Stack-checking a program... that will execute in orbit

mstevens · on Sept 19, 2011

These arguments never quite make sense to me.

The reasoning appears to be "since technique X can cause problems in some circumstances, it can never be used in software for domain Y (usually avionics, space, or similar)".

However, obviously every technique could cause problems in some circumstances. Therefore I conclude it's impossible to ship software into space.

Since software clearly is shipped into space, it seems likely there is some problem with the above argument. My suspect is the "could cause problems? Can't use it!" line of reasoning is oversimplified for the purposes of explanation, and hopefully something better justified is actually occurring.

Someone · on Sept 19, 2011

I would think the reasoning would be "pick the low-hanging fruit to improve reliability".

Checking a programmer's claim that a program will not run out of memory is difficult (sometimes impossible) if you allow heap allocations and arbitrary stack usage.

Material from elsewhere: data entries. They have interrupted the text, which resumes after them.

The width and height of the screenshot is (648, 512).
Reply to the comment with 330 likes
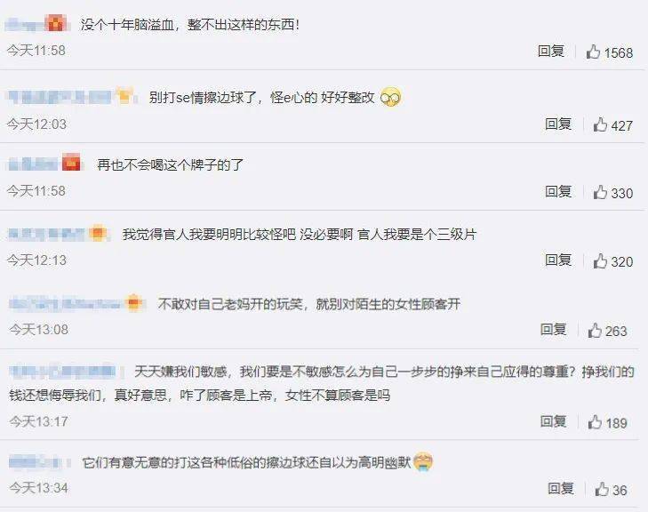[x=558, y=191]

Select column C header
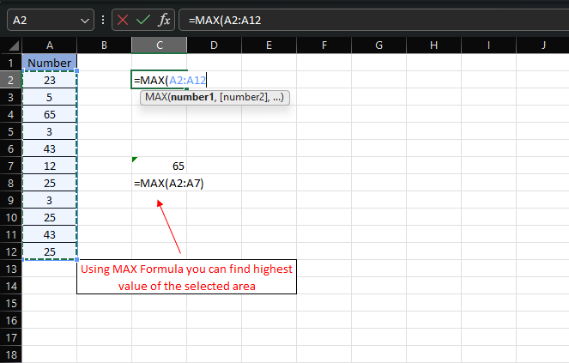(160, 45)

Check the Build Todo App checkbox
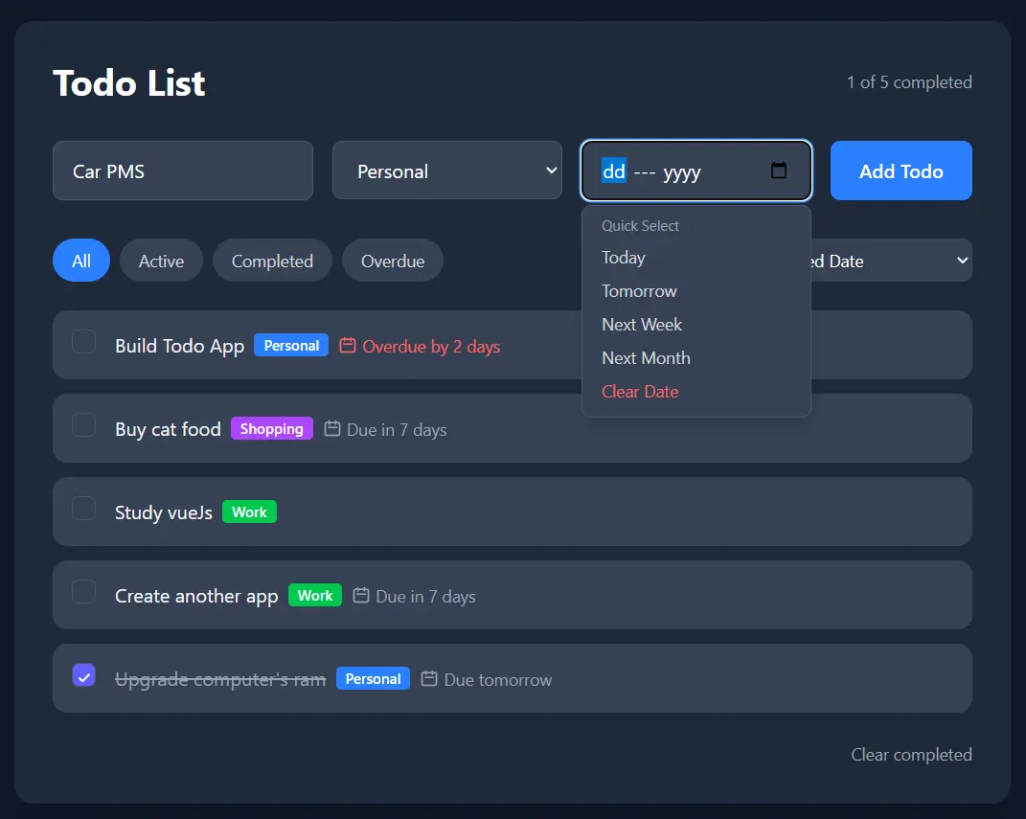[83, 342]

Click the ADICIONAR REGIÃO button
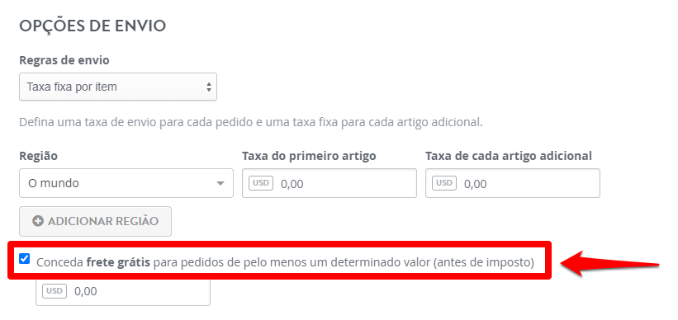click(96, 222)

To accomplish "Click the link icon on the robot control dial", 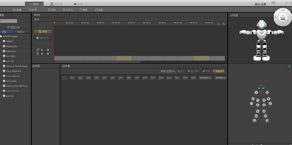I will [x=283, y=10].
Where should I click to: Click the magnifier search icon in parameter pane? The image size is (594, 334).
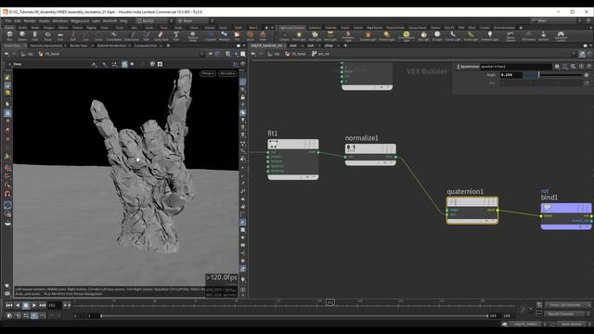click(x=574, y=66)
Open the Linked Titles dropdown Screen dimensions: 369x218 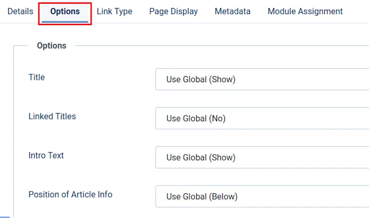pos(262,119)
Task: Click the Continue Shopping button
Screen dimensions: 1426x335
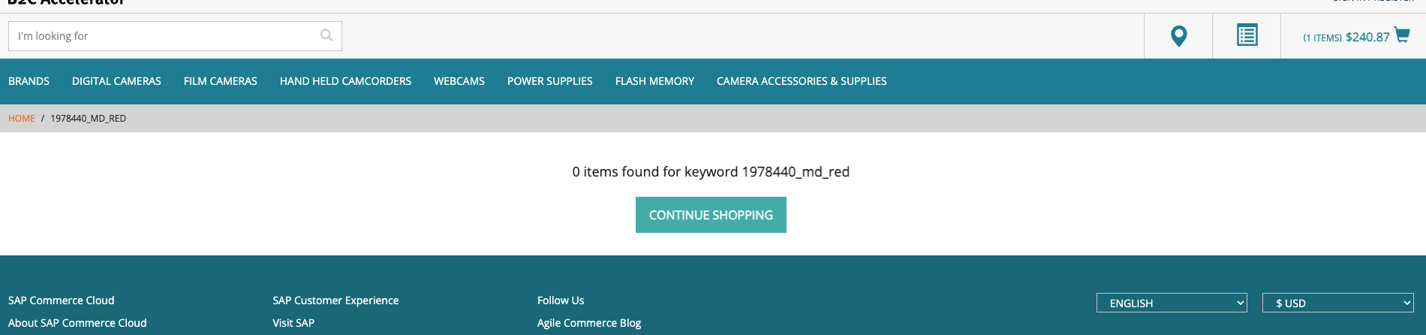Action: pyautogui.click(x=711, y=215)
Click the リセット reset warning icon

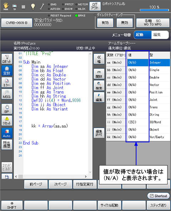point(7,121)
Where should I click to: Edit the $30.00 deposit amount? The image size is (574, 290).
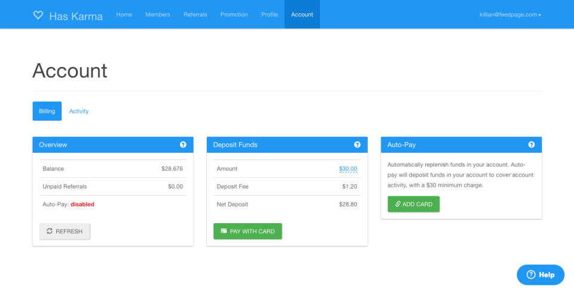click(348, 169)
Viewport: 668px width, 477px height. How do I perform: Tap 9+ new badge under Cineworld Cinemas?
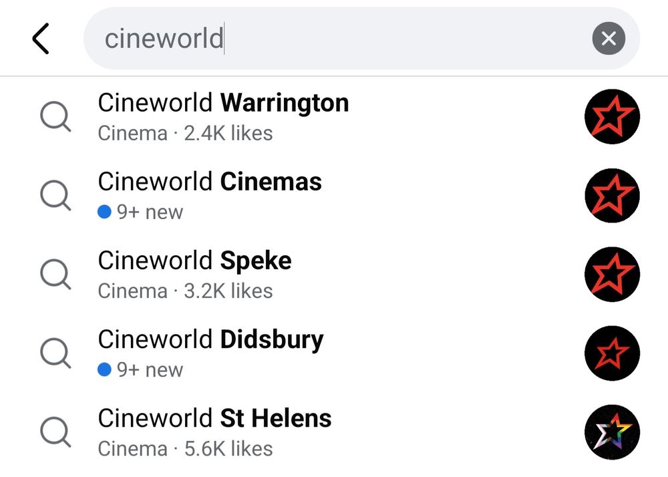[141, 212]
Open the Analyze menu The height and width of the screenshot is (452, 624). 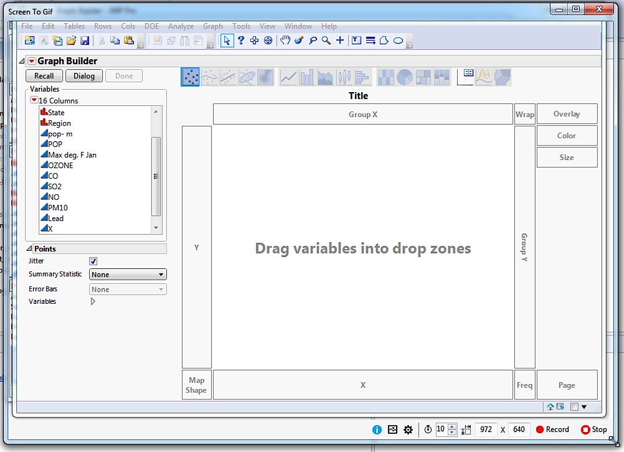(181, 26)
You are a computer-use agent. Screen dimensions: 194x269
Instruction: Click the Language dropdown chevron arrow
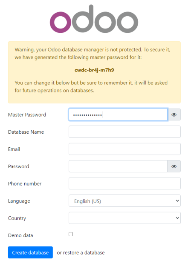tap(177, 201)
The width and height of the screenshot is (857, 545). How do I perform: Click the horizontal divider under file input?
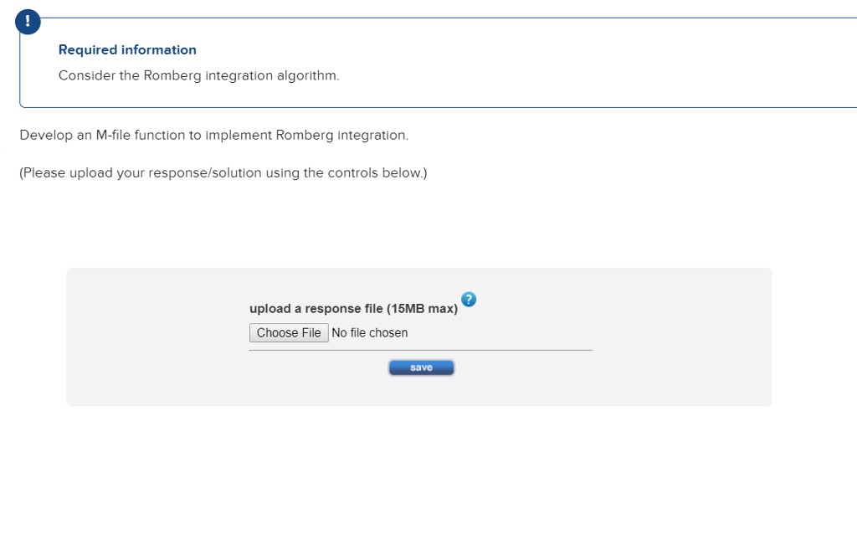click(x=421, y=349)
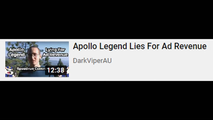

You could allow either, if the programmer supplies a proof that things are OK. But with such a proof in hand, writing the thong so that it can be mechanically checked is "just work" (tedious work, possibly, but for this application, that is not that important). Because of that, why risk that such a proof is flawed (or becomes flawed after a bug fix), if one can just as well prevent the problem?

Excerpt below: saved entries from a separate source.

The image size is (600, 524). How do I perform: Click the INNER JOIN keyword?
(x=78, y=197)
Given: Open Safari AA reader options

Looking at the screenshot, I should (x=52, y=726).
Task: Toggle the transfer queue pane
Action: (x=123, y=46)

Of course, the checking code will be buggy, too. That is OK; it will be written by a separate team, and will improve over time, just as the code it checks does.

I guess that, even with these checks, the program will still have some watchdog timer, a way to remotely reset it, and a way to upload new software, just in case it runs wild.

ttsiodras · on Sept 20, 2011

> I guess that, even with these checks, the program will still have some watchdog timer, a way to remotely reset it, and a way to upload new software, just in case it runs wild.

Indeed.

As for the reasoning: couldn't have said it better myself.

jmaygarden · on Sept 19, 2011

I would note that determining maximum stack usage is similar to the halting problem in some cases. One must carefully restrict how the program is structured for this analysis to be valid. As is stated, any sort of recursion or mutually dependent functions are out, and the use of function pointers could also cause issues.

This approach provides a good baseline. However, I'd highly recommend empirical testing as well. For example, create a sufficiently large stack, initialize the stack with a known bit pattern and then check the high water mark after fully exercising the program.

eru · on Sept 19, 2011

I agree with your first two sentences.

Why should recursion be out? You just need to be careful with it. Not having an infinite recursion is basically the same problem as not having an infinite loop.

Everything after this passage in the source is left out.